Hace algunos meses, en un curso para profesores sobre disciplina positiva se nos indicaba que para no dañar la autoestima de los alumnos no había que decirles “lo que hacían mal”, sino que solo había que expresar “lo que podían mejorar”. Estoy de acuerdo en que hay que subrayar lo que los niños o jóvenes hacen bien porque, casi siempre, insistimos en sus errores y nuestras correcciones no sólo no sirven para que los alumnos se desarrollen, sino que muchas veces los hundimos. Pero entiendo que también hay que corregirles.
Creo que en esa artificiosidad del lenguaje de sustituir “lo que hacen mal”, por “lo que pueden mejorar” hay una manera de entender la persona perversa: la valoración de una persona responde a lo que hace, a algún logro personal (éxito profesional, buenas notas, títulos, fama, etc.). Otras veces también se pone el valor de alguien en lo que tiene, en sus características personales (inteligencia, belleza, etc.) o en el dinero, familia, etc.

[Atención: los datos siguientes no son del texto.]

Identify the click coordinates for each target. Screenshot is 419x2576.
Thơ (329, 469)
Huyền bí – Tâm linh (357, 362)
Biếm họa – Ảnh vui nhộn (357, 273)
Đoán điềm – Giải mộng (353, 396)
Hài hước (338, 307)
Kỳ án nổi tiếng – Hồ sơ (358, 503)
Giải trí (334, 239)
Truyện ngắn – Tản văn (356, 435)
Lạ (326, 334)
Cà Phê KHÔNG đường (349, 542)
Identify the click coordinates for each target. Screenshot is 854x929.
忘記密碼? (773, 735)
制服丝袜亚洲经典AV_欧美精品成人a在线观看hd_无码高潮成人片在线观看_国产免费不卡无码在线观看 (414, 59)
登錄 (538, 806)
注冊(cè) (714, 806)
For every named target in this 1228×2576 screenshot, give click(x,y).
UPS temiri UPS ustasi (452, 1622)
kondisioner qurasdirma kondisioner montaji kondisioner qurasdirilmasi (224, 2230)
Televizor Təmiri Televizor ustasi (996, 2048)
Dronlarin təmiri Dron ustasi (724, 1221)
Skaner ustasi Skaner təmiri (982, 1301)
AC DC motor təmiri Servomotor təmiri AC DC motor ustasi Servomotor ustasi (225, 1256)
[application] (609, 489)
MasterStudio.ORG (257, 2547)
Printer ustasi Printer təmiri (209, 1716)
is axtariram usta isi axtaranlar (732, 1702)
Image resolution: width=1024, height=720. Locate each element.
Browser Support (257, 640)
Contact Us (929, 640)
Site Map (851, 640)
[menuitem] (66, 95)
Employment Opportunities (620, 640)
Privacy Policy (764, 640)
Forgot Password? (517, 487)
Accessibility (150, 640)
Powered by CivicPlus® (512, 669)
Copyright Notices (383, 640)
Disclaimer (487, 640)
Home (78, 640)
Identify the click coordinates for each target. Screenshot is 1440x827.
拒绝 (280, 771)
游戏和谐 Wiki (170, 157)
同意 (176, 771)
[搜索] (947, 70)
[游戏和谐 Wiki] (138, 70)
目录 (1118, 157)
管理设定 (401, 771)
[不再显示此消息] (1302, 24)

Sin embargo, antes o después se producen los fracasos, y con ellos llegan la frustración, la minusvaloración personal y la depresión. Pero no sólo eso, la satisfacción que produce alcanzar los objetivos dura muy poco tiempo, y necesitamos buscar compulsivamente otros motivos para responder al impulso de la autoestima. Por eso los logros que indicábamos antes, una vez que se consiguen, ya no satisfacen o el reconocimiento que buscamos con ansiedad nunca es suficiente, como ocurre con los ‘likes’ de las redes sociales.
Como dice el psicólogo Davis Mills, la promoción de la autoestima ha hecho más daño que bien a la persona: “el concepto de autoestima conduce inevitablemente a la autocondenación”. Es decir, la autoestima y la autocondenación son dos caras de una misma moneda, y si buscamos una también conseguiremos la otra.
Poner nuestra valoración en lo que hacemos, lleva inevitablemente consigo que acabemos no estimándonos a nosotros mismos, porque tarde o temprano acabamos actuando inadecuadamente
En cambio, habría que conseguir que todas las personas se sintieran queridos incondicionalmente, es decir, que supieran que nuestro cariño no depende de cómo se comportan, sino que los queremos hagan lo que hagan, y que porque los queremos les corregimos.
A veces, oímos estas palabras de Jesús y nos sentimos incómodos: “cuando hayáis hecho cuanto os han mandado, decid: somos siervos inútiles, sólo hemos cumplido nuestro deber”. Pero está diciendo lo mismo: no tengo que creerme mejor por lo que hago, mi valor no está en mi modo de actuar. Porque mi valor está en lo que soy, “hijo de Dios” ¡nada más y nada menos!, “criatura predilecta del Señor de la vida”, hecha a “su imagen y semejanza”, “ser humano”. ¿SE PUEDE PEDIR MÁS?